(Records from a data source)
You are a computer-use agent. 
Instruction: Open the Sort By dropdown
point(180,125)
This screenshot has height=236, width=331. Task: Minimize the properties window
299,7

TASK: The entries above must be output exactly, with every line preserved.

ANSWER BOX:
You are a computer-use agent. 
Instruction: Open the Sort By dropdown
point(180,125)
This screenshot has height=236, width=331. Task: Minimize the properties window
299,7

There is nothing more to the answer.